The eruption of a mile-high volcano on one of the Galapagos Islands this week has triggered concerns for the fragile and world-renowned ecosystem on the remote islands. But volcanic activity isn’t the biggest threat to the region made famous by Charles Darwin’s studies on evolution, according to wildlife experts.
“Volcanism and eruptions are a normal part of the evolutionary ecology on the Galapagos Islands,” Steve Walsh, the director of the Center for Galapagos Studies at the University of North Carolina, told ABC News. “We seem to be excited about a volcano, but the Galapagos are under siege by a lot of different things.”
"There are far more human-induced threats to the species of the Galapagos," said Hugo Arnal, the World Wildlife Fund's director for Ecuador.

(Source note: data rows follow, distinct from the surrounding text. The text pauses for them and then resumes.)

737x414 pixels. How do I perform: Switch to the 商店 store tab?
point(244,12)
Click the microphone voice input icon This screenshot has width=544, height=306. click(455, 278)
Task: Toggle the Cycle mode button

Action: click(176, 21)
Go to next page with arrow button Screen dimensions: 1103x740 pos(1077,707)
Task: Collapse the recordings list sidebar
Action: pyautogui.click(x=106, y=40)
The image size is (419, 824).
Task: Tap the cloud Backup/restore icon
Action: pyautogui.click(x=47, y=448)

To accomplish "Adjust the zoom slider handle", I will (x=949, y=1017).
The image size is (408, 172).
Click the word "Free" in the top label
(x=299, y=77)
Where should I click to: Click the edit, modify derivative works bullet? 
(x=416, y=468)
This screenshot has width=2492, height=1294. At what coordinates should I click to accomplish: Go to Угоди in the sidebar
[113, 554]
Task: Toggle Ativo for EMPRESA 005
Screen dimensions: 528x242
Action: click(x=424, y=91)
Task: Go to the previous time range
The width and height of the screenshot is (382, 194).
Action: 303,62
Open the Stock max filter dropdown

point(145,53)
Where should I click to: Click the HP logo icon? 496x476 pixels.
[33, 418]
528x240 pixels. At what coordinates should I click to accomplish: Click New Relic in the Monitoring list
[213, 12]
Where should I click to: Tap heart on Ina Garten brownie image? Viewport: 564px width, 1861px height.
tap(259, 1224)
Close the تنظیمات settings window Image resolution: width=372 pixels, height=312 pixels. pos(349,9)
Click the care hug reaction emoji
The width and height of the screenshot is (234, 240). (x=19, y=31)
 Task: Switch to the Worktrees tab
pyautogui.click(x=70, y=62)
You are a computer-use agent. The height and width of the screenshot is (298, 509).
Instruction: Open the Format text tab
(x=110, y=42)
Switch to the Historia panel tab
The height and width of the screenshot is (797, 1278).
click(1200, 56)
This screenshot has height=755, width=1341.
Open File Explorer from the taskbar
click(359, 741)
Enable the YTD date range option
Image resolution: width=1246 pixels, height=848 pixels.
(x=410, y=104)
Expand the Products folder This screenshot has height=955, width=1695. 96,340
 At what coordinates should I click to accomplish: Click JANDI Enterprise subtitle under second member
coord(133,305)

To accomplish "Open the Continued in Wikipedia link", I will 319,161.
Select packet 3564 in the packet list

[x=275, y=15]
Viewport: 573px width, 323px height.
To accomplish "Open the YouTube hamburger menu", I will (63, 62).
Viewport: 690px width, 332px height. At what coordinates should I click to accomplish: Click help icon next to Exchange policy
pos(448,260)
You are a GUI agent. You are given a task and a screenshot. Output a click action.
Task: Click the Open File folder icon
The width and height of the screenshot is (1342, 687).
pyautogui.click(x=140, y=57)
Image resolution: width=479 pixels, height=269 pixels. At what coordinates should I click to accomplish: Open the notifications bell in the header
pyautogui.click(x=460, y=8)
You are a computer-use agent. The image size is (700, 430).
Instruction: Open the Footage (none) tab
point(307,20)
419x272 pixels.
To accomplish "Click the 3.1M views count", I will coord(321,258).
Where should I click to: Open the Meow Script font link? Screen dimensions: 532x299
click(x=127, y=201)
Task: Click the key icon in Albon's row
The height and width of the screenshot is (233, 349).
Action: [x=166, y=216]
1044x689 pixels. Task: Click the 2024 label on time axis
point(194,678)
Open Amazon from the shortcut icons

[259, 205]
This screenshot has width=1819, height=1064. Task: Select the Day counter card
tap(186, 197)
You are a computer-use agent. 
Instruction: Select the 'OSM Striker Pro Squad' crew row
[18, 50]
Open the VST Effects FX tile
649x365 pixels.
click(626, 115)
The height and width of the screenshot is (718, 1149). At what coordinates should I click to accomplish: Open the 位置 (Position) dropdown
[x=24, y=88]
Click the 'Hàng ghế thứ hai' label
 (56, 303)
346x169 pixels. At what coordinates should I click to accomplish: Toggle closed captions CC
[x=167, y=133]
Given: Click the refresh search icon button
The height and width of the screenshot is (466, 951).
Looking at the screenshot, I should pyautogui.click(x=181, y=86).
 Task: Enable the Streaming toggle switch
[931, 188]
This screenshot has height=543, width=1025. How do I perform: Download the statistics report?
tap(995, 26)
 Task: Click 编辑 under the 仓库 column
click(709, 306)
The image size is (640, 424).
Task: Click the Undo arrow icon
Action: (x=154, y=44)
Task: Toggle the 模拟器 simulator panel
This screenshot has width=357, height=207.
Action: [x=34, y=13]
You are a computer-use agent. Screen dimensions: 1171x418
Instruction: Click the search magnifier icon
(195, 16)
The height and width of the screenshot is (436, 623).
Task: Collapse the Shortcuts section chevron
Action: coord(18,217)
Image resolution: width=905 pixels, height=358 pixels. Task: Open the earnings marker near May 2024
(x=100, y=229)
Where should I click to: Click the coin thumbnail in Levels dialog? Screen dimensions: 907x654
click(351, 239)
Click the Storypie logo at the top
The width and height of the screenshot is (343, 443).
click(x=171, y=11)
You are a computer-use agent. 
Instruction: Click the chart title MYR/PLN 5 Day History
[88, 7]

Experts list invasive species, overfishing, pollution, overpopulation and unsustainable tourism as more significant threats.
The Galapagos consist of 13 major islands formed by volcanic eruptions that occurred millions of years ago. Since Charles Darwin’s arrival in 1835, the Galapagos have been called a “living laboratory of evolution” because of wildlife found only on these islands. Giant tortoises, pink iguanas, red-footed boobies, and thousands of other unique species can only be found there.
For the first time in 33 years, Isabela Island’s Wolf Volcano erupted on Monday, shooting rivers of lava down its slopes and filling the night sky with a red glare. Technicians at the Galapagos National Park determined the lava is flowing southeast and seems to be sparing the northern section of the island where the world’s only population of pink iguanas lives.
“The population of the pink iguanas, yellow iguanas and land turtles are in the northeast and are out of danger,” said Danny Reuda, director of ecosystems at the Galapagos National Park Service, the Ecuadorian agency responsible for managing the Galapagos.
There is no human population near the volcano. Puerto Villamil, the nearest town, is located 115 kilometers to the south.
“There is some loss of vegetation, but it’s an opportunity for other species to grow,” Reuda said, calling the eruption a “natural process.” He added that officials would not interfere with the lava flow, which is beginning to freeze.
People may be a bigger threat than lava, experts say. Census data shows more than 26,000 people live on the islands, a UNESCO world heritage site. Unbeknownst to many tourists, the islands do not have widespread public sewage systems, according to the World Wildlife Fund. Sewage is left to seep into the ground and the sea. With the spike in tourism, the Galapagos' pristine landscape is in danger of being transformed.
"There has been an explosion in the number of hotels and restaurants," said WWF's Arnal, who argued that the increase in tourism is the main driver for expanding trade between the archipelago and the continent, creating more chances for invasive species to reach the pristine islands.
Introduced plants and animals, ranging from cats to avocados, represent a huge threat to native species, which lack natural predators and are defenseless to invasive predators, according to the Galapagos National Park Service. At one point, an estimated 100,000 feral goats lived on Isabela Island and devastated the ecosystem through overgrazing. The park service eventually was forced to adopt a radical eradication plan involving helicopter-mounted machine guns and radio collared “Judas” goats used to locate herds. The plan was deemed a success in 2005 when the last feral goat was removed from Isabela Island, though some 266 “Judas” goes remain for monitoring purposes.